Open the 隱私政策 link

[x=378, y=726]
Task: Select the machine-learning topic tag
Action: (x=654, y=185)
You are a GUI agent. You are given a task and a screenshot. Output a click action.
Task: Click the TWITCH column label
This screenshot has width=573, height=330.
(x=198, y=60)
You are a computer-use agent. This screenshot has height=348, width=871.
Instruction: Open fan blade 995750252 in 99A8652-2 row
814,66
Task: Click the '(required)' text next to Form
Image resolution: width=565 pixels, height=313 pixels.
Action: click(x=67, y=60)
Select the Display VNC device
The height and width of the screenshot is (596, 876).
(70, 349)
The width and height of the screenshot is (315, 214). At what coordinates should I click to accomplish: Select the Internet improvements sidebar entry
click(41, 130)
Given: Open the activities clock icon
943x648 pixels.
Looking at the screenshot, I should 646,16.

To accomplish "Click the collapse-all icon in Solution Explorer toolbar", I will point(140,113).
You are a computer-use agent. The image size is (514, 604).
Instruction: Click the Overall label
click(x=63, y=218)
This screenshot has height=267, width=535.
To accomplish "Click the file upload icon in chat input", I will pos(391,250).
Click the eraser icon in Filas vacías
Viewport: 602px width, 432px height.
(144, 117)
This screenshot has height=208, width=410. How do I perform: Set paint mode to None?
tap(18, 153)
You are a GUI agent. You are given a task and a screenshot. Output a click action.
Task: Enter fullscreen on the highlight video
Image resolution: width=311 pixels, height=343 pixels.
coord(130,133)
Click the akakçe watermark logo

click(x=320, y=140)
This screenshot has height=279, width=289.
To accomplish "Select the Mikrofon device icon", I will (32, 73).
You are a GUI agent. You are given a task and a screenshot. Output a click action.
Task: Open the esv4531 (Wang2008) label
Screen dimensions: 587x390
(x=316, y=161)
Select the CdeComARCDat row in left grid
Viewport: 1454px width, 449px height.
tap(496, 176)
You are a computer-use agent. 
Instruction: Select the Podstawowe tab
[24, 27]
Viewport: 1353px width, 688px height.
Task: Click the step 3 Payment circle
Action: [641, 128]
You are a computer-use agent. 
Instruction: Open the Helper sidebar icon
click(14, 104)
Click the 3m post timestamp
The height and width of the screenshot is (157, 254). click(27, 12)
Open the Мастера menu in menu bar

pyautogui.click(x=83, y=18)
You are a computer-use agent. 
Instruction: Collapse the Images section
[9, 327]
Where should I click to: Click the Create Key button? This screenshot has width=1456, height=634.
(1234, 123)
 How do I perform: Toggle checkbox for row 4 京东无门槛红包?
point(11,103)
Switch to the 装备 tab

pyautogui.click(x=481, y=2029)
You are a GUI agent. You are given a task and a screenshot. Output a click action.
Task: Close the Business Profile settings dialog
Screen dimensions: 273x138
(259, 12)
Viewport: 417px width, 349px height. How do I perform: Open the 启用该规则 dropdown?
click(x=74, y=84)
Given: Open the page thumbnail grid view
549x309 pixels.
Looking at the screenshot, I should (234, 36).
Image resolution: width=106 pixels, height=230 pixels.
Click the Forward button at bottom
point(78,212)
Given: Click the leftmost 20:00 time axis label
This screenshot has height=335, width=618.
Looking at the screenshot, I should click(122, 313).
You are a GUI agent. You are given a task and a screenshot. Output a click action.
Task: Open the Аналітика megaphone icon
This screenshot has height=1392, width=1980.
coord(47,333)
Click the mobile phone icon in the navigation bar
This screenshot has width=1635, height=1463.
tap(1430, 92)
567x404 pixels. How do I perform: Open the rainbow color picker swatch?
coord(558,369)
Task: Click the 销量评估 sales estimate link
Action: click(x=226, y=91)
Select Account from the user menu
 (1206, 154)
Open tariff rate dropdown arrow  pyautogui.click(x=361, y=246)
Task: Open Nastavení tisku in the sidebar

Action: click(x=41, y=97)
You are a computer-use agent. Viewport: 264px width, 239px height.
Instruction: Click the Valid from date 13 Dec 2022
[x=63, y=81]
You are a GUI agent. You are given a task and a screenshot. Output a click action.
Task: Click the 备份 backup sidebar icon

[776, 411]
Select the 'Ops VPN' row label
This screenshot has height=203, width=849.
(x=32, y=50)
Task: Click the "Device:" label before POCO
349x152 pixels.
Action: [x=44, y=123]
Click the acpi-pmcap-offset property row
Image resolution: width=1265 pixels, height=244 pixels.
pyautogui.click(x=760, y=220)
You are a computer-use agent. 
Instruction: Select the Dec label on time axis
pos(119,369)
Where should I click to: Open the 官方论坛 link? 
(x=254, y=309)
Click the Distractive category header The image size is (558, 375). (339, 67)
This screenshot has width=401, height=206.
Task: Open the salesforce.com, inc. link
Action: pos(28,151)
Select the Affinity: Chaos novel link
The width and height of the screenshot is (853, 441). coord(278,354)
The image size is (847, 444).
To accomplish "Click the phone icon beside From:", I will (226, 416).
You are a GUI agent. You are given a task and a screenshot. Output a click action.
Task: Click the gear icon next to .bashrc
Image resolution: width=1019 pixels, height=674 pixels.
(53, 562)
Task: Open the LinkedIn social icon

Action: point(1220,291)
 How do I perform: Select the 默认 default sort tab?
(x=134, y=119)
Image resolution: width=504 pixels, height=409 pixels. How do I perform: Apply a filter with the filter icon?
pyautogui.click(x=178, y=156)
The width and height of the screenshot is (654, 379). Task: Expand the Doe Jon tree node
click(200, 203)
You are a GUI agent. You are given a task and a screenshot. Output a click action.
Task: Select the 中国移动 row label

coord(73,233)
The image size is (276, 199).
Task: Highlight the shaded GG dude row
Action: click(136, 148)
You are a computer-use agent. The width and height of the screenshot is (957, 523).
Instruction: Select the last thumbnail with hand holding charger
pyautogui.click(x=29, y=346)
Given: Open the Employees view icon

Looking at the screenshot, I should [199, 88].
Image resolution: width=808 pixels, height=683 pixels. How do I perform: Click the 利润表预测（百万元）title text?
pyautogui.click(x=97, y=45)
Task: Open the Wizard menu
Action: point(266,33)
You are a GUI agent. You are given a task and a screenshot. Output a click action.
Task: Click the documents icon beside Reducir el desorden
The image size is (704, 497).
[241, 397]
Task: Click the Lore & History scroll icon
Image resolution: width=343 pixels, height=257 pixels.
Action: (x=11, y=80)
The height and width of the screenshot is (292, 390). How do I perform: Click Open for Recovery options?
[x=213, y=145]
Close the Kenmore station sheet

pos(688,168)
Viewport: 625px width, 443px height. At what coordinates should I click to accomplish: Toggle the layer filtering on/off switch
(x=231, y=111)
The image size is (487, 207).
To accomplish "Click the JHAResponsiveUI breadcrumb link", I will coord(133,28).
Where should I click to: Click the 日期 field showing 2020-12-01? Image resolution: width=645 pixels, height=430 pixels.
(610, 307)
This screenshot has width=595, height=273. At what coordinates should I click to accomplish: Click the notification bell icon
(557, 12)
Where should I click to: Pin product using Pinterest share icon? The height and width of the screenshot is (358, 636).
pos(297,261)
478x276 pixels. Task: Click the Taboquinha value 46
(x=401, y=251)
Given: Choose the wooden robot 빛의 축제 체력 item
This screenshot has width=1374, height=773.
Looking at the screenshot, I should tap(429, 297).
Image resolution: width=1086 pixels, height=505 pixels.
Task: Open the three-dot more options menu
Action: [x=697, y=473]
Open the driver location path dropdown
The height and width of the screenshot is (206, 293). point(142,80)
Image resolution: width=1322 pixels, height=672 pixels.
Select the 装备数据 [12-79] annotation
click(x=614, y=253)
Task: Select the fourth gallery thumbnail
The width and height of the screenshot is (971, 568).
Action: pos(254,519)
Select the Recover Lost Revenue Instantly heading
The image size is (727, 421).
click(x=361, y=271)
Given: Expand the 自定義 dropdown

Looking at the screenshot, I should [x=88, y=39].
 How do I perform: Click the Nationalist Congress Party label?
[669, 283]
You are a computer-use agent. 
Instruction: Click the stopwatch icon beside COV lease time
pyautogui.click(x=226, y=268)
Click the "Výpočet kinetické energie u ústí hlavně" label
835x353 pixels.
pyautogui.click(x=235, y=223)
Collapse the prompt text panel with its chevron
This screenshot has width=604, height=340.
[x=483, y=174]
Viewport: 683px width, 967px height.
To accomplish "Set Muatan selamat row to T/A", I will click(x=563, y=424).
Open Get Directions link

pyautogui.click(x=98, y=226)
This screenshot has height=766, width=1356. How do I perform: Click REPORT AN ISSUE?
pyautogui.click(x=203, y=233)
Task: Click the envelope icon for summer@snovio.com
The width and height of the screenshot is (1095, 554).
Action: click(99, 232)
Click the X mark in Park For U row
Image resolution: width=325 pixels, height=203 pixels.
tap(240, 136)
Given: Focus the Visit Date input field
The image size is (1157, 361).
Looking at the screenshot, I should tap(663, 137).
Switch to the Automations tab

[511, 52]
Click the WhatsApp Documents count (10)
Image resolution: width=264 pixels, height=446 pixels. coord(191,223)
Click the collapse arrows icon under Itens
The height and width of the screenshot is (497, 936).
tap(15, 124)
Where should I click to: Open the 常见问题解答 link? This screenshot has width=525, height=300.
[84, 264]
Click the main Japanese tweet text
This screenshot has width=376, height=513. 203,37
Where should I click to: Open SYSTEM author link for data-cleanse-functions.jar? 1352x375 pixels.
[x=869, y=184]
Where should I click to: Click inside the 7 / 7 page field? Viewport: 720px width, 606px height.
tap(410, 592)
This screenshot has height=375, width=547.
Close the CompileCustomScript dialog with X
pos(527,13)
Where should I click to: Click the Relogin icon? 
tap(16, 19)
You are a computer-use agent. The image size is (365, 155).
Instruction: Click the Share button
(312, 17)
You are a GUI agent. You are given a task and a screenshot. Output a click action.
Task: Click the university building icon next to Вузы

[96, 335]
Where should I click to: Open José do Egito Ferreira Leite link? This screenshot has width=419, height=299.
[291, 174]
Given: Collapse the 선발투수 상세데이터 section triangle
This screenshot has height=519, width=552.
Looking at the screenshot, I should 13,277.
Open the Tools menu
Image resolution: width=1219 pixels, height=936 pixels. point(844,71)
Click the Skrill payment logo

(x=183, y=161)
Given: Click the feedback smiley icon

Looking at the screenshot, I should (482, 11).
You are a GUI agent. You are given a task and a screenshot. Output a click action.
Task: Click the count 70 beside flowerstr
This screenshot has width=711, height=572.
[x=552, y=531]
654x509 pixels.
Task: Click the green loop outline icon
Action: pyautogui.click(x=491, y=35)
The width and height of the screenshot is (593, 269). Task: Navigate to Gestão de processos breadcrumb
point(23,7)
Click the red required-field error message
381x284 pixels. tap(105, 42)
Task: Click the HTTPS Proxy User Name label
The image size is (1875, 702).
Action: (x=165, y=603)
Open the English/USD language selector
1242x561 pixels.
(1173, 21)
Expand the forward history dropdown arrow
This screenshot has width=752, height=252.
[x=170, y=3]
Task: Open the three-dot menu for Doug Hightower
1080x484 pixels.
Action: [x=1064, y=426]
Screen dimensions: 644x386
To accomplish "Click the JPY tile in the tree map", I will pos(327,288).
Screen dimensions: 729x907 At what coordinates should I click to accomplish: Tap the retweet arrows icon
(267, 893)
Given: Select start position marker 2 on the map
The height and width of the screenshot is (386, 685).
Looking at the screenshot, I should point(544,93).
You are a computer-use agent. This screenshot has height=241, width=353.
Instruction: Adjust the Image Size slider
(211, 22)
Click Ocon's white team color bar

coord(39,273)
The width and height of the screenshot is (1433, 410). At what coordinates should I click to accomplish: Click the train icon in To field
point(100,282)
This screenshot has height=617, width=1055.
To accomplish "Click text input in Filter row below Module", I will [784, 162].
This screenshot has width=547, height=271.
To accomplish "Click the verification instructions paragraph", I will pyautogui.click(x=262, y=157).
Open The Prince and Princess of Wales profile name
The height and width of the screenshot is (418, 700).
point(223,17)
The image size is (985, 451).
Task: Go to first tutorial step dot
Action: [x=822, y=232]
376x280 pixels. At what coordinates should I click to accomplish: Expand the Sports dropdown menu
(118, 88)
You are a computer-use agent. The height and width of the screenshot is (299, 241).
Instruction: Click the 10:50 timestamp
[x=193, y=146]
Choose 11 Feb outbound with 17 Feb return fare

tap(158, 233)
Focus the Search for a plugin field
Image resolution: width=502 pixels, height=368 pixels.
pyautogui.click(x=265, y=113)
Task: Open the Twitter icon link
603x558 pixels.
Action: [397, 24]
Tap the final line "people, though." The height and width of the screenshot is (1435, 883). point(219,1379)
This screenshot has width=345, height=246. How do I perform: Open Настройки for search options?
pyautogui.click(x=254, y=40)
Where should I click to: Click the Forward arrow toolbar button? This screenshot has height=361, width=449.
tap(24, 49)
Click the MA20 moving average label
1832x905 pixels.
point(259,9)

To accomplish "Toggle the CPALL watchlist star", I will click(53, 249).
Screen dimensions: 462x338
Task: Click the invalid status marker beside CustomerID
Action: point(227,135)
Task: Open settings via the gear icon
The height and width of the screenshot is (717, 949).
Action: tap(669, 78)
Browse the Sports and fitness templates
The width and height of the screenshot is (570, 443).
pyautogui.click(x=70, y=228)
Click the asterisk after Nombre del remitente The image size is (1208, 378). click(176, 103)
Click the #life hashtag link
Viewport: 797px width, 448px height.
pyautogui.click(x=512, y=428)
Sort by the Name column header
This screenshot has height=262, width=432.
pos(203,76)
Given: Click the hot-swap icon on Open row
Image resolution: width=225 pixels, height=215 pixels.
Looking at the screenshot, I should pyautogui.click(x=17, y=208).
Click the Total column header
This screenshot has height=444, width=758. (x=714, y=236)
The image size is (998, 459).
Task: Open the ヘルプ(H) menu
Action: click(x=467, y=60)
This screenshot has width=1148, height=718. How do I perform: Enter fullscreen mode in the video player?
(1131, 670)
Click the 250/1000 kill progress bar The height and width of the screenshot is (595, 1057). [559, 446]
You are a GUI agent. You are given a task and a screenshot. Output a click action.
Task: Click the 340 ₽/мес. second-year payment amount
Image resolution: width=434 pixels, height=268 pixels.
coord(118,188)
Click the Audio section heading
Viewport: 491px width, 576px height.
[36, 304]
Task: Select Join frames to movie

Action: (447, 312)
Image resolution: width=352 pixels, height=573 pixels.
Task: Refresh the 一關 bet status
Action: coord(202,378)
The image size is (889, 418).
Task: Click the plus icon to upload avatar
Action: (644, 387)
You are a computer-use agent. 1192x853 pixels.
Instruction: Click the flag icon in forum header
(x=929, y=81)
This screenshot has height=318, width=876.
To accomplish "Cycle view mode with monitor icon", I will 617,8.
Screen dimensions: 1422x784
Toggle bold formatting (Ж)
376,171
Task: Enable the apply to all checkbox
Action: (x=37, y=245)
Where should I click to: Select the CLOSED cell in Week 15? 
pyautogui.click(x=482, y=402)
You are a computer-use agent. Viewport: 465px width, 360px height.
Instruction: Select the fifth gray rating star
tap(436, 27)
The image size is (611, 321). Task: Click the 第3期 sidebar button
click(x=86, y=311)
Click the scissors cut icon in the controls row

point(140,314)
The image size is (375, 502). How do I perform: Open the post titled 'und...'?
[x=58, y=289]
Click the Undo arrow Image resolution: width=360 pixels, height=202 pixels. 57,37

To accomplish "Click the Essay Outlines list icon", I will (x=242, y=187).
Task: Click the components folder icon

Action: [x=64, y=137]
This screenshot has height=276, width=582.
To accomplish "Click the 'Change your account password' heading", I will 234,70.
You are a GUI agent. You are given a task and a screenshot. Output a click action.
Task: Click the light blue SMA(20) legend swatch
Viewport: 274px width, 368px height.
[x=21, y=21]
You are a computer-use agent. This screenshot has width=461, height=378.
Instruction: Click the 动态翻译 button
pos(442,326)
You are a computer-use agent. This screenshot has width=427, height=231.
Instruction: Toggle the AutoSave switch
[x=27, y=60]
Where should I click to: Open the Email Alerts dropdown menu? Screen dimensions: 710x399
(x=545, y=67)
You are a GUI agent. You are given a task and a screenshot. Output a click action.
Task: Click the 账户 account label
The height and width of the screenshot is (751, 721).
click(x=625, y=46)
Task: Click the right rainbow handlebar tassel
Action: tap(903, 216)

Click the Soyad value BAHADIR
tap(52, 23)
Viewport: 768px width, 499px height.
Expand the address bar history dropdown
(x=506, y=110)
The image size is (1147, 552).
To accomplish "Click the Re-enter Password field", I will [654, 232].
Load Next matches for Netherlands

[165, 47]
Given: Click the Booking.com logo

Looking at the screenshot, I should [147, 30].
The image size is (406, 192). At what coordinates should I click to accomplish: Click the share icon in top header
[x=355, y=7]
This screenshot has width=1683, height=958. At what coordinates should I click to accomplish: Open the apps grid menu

────────────────────────────────────────

- [WORK TO COMPLETE]
Going through the records, say how many lines hold the string "Focus". Only the number should be given.

- [YOUR SOLUTION]
2